Auf diese Weise stärken Eltern das Selbstbewusstsein ihrer Kinder. Sie lernen, schwierige Situationen eigenständig zu meistern und sich den Widrigkeiten zu stellen.
So einfach es sich anhören mag, desto erstaunter bin ich immer wieder, wenn ich frage, wann denn wohl zuletzt ein solcher Satz geäußert worden ist. Sicher: Es fällt nicht immer leicht.

Gerade wenn es mal wieder stressig ist oder das Kind sich daneben benimmt, mögen einem verbale Zuneigungsbekundungen weniger angemessen vorkommen. Was aber hält uns davon ab, dies am Ende eines Tages nachzuholen?
Offensichtlich vieles. Denn als Eltern stellen wir oftmals fest, dass wir die tägliche Dosis an Zuneigungsbekundungen den wichtigsten Menschen unseres Lebens viel zu häufig vorenthalten.

Es mag dafür die unterschiedlichsten Gründe geben. Meist aber liegt die Ursache in uns selbst!
Haben wir uns selbst als Kinder bedingungslos angenommen gefühlt, fällt es uns als Erwachsener leichter, dieses Gefühl weiterzugeben.
Empfinden wir uns – aus welchen Gründen auch immer – als unzureichend, werden wir unsere Schwierigkeiten haben, selbstbewusst und authentisch Selbstbewusstsein weiterzuvermitteln.


Praxistipp:
Die einfachste Möglichkeit herauszufinden, wie wir selbst über uns denken ist, sich vor einen Spiegel zu stellen und laut communityzu sagen: „Ich bin völlig in Ordnung, genau so, wie ich bin!“

Beobachten Sie sich dabei – insbesondere Ihre Augen- und Mundpartie. Spüren Sie ebenso in sich hinein. Können Sie diesen Satz, ohne den geringsten inneren Widerstand zu verspüren, aussprechen? Wunderbar. So ist es gut.
Bemerken Sie jedoch eine gewisse Unstimmigkeit, werden Sie diese wahrscheinlich auch sofort in Ihrem Gesicht nachvollziehen können, da sich zum Beispiel Augenbrauen oder Mundwinkel kurzfristig verziehen.

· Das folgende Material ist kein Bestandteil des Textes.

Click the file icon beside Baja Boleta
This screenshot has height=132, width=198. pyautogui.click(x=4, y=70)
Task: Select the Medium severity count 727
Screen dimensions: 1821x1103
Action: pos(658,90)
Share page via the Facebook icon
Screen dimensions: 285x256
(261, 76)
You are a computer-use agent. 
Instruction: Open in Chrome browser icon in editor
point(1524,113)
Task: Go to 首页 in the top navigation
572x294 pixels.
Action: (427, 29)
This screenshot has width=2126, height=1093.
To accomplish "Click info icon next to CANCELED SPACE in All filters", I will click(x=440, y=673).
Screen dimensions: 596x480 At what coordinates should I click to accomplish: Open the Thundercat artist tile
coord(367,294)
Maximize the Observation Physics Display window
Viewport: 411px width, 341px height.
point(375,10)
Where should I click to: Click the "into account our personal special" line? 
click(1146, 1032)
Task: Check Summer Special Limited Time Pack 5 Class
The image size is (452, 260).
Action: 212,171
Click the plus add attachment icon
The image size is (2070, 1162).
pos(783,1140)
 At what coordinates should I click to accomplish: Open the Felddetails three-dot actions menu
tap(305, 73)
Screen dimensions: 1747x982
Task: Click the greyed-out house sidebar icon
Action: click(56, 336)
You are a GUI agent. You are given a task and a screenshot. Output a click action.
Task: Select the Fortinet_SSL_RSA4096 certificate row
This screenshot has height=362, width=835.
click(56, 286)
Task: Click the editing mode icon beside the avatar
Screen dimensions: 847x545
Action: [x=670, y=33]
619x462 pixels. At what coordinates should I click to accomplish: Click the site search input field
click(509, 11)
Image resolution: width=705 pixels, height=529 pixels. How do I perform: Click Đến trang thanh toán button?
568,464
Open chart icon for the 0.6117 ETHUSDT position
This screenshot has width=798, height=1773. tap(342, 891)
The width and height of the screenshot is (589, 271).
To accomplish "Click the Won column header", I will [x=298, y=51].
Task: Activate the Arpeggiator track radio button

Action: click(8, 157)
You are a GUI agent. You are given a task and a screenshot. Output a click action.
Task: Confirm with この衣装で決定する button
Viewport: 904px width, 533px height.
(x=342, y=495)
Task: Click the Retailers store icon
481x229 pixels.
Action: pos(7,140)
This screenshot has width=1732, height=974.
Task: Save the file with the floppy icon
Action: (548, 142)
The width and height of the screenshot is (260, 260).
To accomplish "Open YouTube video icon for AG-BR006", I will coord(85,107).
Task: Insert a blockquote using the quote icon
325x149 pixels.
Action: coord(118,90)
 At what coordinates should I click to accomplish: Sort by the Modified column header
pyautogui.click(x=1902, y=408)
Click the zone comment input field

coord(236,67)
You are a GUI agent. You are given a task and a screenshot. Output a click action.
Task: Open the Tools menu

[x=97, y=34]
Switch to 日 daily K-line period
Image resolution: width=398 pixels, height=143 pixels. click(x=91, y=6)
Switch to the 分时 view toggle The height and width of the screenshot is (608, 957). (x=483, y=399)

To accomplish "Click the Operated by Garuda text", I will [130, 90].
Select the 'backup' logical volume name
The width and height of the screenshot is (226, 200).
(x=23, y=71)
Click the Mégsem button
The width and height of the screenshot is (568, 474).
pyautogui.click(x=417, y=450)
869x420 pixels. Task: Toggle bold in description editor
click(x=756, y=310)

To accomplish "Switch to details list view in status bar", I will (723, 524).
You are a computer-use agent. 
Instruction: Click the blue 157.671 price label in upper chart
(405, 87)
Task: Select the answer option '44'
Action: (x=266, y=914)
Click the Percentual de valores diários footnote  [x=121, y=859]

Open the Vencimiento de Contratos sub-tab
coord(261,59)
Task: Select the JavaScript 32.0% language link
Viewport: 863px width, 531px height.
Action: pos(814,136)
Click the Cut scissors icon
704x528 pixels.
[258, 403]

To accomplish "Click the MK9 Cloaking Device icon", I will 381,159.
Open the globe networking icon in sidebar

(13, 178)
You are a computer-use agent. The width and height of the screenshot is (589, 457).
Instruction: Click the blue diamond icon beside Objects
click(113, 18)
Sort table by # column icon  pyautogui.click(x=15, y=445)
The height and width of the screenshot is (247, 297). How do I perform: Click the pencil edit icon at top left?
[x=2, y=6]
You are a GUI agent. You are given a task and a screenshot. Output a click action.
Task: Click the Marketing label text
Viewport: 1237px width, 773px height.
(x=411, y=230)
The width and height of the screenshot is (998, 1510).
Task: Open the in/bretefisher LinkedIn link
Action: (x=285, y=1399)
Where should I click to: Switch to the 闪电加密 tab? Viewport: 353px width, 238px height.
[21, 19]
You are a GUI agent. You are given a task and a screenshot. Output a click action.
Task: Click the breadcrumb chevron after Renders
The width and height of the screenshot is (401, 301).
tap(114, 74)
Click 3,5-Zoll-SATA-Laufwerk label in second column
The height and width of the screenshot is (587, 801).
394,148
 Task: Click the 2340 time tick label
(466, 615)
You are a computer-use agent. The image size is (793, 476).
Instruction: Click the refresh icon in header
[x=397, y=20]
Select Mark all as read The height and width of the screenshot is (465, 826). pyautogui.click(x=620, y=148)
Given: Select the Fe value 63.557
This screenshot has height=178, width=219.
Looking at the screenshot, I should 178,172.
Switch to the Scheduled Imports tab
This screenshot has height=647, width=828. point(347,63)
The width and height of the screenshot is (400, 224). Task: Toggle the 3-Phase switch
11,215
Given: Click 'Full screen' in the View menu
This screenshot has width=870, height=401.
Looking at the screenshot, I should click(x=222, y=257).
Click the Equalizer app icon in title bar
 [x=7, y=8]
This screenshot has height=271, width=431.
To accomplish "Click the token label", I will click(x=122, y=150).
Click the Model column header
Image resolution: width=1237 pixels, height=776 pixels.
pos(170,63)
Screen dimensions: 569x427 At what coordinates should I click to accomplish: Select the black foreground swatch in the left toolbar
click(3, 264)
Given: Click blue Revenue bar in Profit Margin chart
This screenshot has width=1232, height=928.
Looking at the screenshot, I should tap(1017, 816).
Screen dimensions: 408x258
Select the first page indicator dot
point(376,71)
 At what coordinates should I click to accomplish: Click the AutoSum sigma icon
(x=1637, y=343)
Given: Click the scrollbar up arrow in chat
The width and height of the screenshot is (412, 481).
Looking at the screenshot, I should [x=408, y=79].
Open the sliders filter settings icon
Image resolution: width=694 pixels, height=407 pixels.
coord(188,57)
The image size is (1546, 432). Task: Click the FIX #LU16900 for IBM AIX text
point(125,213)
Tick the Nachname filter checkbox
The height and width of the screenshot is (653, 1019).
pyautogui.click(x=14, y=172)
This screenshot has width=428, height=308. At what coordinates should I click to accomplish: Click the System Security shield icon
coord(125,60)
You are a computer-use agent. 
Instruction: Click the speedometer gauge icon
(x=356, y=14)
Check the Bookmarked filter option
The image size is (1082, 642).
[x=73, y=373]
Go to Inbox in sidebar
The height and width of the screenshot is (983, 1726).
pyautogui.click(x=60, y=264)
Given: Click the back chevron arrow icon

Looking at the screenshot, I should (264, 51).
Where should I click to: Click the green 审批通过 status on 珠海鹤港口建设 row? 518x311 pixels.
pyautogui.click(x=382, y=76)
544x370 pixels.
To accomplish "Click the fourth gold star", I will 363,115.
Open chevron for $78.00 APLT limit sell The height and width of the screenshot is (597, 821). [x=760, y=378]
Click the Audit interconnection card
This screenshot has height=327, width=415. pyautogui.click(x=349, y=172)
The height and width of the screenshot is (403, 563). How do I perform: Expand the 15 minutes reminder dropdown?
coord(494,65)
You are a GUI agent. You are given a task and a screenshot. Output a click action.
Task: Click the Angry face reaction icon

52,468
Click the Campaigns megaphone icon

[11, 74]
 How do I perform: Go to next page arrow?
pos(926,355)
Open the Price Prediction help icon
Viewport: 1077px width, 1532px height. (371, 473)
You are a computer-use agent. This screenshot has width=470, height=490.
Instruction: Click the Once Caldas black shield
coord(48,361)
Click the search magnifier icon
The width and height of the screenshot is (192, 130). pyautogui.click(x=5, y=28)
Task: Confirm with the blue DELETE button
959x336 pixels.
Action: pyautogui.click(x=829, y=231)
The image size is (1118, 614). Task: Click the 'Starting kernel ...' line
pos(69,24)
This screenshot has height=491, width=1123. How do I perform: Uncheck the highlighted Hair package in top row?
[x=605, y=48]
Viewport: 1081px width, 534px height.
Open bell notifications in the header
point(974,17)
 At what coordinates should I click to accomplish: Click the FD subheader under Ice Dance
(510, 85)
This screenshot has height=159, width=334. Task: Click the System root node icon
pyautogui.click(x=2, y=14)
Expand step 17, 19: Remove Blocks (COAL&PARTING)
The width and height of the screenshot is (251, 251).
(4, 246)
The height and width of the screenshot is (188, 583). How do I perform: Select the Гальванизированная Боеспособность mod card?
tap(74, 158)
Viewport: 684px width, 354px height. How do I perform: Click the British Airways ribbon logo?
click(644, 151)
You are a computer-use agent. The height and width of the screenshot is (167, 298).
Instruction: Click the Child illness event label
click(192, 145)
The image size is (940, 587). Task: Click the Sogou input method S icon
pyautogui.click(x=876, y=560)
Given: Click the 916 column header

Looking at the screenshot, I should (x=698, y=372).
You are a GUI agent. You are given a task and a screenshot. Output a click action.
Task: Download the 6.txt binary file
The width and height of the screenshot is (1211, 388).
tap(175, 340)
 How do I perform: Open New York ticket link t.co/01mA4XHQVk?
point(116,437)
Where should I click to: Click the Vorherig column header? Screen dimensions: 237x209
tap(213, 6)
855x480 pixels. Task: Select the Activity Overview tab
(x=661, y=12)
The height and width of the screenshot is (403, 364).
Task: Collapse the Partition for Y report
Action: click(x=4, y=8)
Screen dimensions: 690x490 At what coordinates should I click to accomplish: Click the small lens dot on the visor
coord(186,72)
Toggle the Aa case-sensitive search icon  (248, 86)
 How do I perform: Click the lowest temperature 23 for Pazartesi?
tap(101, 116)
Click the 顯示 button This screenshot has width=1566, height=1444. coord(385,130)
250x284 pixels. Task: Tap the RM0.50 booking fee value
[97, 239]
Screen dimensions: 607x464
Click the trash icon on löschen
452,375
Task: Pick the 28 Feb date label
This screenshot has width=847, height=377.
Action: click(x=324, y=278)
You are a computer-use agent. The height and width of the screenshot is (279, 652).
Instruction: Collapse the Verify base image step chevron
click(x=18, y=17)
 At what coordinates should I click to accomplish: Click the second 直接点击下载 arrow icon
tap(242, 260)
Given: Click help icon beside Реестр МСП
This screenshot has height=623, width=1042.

Überlegen Sie, was genau Sie vielleicht als weniger akzeptabel an sich empfinden – sowohl auf physischer als auch mentaler Ebene. Schreiben Sie sich diese Merkmale auf einen Zettel. Finden Sie nun zu jeder Bemerkung mindesten zehn Punkte, die Sie an sich schätzen und das Negative ersetzen, beziehungsweise aufwerten. Formulieren Sie daraus ganze Sätze, wie z. B. „Ich fühle mich wissbegierig.“
Tragen Sie sich selbst die positiven Aussagen, so oft es geht, vor. Am besten ist es, wenn Sie dabei spazieren gehen, da auf diese Weise der Informationsfluss zwischen den motorischen Zentren des Gehirns mit dem Limbischen System ( dem Zentrum für Gefühle und Erinnerungen) besser koordiniert werden.
So können ganz allmählich althergebrachte Konditionierungen nach und nach überschrieben werden.

 

Offen miteinander reden!

Good Bad GuyKinder wünschen sich vertrauensvolle Zuhörer. In erster Linie sind das die Erziehungsberechtigten. Dabei sollte es ganz egal sein, wenn Ihr Kind mal wieder was angestellt hat oder eine schlechte Note mit nach Hause bringt.

Haben Sie frühzeitig dieses Fundament geschaffen, wird es Ihren Kindern leichter fallen, sich selbst in schwierigen Situationen an Sie zu wenden und um Hilfe zu bitten. Bedenken Sie Ihre Kinder dagegen mit Vorwürfen oder Unverständnis, suchen sie sich andere Möglichkeiten. Vermeintliche Äquivalente können dann ein überhöhter Süßigkeiten- oder Medienkonsum sein. Auch andere Kinder zu drangsalieren, kann ein Kanal sein, die eigene Wut und Enttäuschung zu verarbeiten.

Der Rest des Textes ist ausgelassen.